All of this while being so brutally dumb that you can rewrite it over and over again in about 10 lines of code in most languages.
Simple version (in pseudo-C): struct Atom { uint32 length; uchar type[4]; uchar data[length - 8]; };
The file is a single atom that has other atoms (and random parameters and such) in its data field. You end up with a big tree of atoms which can be parsed as needed. Super simple format -- like the parent, I use atom trees all the time for serialization.
Sounds almost like the IFF format, which was used for just about everything on the Amiga, and then later (with minor changes) as the basis to microsoft's RIFF, underlying wave files, .AVI and a lot of other formats.
The padding is to two bytes; the tag uses ascii exclusively and no space (33-127), although every format I remember uses upper case + digits. The length does not include tag and the length field, not the padding. Microsoft, in a typical "we don't care" move adopted the spec except they specified little endian whereas IFF is originally big endian.

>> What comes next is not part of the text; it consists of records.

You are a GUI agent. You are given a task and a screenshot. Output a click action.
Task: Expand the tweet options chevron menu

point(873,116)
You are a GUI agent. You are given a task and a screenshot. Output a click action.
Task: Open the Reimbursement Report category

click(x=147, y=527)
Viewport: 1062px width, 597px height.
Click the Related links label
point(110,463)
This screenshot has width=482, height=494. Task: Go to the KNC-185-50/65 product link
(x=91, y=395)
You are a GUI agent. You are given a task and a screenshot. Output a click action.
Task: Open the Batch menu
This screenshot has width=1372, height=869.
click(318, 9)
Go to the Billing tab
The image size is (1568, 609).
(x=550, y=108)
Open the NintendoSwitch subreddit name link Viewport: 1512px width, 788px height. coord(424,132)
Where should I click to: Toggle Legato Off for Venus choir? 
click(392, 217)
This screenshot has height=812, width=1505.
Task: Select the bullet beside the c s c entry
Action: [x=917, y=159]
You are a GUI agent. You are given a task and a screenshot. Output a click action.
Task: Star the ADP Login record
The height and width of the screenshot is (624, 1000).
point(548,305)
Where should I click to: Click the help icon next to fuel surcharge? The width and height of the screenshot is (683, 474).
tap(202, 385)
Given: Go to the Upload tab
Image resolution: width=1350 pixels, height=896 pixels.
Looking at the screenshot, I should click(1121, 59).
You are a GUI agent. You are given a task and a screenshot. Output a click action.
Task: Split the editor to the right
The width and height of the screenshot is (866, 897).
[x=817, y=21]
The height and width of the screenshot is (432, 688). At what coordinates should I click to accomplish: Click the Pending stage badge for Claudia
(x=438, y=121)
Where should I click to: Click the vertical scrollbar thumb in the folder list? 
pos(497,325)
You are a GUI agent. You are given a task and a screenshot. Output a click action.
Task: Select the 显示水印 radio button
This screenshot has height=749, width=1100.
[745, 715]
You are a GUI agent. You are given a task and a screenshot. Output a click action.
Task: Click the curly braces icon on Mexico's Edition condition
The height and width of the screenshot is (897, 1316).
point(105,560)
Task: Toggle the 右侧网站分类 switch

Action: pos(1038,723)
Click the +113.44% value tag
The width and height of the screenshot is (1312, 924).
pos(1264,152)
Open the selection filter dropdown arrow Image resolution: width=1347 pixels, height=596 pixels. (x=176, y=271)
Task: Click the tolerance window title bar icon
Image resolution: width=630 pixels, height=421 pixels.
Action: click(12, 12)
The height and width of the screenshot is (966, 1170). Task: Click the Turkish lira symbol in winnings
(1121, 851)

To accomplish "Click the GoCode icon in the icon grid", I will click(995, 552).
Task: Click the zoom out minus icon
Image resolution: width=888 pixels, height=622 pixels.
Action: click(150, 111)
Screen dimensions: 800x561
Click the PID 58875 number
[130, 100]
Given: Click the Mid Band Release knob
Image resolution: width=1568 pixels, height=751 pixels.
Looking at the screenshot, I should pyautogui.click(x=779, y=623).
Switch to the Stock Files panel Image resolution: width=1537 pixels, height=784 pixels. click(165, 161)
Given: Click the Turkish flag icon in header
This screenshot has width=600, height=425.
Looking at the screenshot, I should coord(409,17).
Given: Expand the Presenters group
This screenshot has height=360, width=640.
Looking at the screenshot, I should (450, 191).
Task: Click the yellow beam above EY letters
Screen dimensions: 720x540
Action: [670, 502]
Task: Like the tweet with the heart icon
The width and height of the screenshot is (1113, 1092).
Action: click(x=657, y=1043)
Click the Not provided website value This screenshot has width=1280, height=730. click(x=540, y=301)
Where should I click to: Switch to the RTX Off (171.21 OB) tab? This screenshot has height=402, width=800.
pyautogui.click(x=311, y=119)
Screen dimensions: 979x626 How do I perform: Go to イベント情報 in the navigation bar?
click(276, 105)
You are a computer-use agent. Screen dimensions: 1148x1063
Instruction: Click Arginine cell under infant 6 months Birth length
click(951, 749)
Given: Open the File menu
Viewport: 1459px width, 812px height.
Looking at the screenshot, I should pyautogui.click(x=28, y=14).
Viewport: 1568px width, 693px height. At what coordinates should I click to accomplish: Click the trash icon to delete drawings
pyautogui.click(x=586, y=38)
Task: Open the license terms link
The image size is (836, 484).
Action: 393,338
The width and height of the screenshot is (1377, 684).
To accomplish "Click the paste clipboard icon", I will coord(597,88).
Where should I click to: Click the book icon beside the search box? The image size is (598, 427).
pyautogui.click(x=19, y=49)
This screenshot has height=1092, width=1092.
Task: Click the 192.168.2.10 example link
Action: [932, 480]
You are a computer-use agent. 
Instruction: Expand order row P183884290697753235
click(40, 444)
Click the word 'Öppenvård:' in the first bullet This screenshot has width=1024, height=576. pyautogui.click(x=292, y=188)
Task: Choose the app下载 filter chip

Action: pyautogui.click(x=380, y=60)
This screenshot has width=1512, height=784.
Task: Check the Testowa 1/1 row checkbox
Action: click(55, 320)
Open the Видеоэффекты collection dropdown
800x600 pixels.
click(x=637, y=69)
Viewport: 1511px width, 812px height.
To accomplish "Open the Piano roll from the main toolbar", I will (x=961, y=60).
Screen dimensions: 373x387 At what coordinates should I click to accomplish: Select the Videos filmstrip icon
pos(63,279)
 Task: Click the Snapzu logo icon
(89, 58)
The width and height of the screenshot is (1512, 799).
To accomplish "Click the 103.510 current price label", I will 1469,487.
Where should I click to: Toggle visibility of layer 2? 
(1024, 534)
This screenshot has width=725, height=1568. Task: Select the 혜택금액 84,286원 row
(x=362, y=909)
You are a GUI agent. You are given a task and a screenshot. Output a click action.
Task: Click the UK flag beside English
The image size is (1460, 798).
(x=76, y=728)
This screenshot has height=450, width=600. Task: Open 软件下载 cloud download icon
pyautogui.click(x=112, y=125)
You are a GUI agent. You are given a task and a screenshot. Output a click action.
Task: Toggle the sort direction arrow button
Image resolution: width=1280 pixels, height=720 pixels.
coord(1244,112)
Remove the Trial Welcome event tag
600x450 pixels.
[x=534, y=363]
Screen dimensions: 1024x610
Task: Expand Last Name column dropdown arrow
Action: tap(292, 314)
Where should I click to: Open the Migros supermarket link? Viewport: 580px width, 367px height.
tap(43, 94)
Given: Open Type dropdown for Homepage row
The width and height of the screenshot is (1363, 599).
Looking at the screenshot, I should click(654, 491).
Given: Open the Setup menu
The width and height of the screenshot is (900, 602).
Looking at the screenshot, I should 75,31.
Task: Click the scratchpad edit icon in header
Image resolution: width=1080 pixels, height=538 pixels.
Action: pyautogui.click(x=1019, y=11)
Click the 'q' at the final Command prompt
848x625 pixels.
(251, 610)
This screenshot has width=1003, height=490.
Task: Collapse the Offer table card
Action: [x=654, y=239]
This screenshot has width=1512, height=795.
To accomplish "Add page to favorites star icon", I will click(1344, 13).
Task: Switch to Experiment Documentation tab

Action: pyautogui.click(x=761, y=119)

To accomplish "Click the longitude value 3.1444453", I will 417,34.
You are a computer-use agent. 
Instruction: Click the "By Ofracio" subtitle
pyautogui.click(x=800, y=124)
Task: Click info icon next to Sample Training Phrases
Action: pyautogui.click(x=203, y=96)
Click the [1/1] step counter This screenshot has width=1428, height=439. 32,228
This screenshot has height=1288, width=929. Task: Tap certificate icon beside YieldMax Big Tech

The entire file must be one complete chunk, and is thus limited to 2GB (signed integer length).
The big difference between the QT Atom structure and RIFF is that RIFF is a series of independent chunks (IIRC), whereas Atoms are a big tree. Structurally nearly identical, though.
Don't know about RIFF, but IFF files are/can be a big tree - the outer chunk must be one of FORM, LIST or CAT, and many chunk types contain additional chunks, so depending on the file you might get structures of arbitrary depth.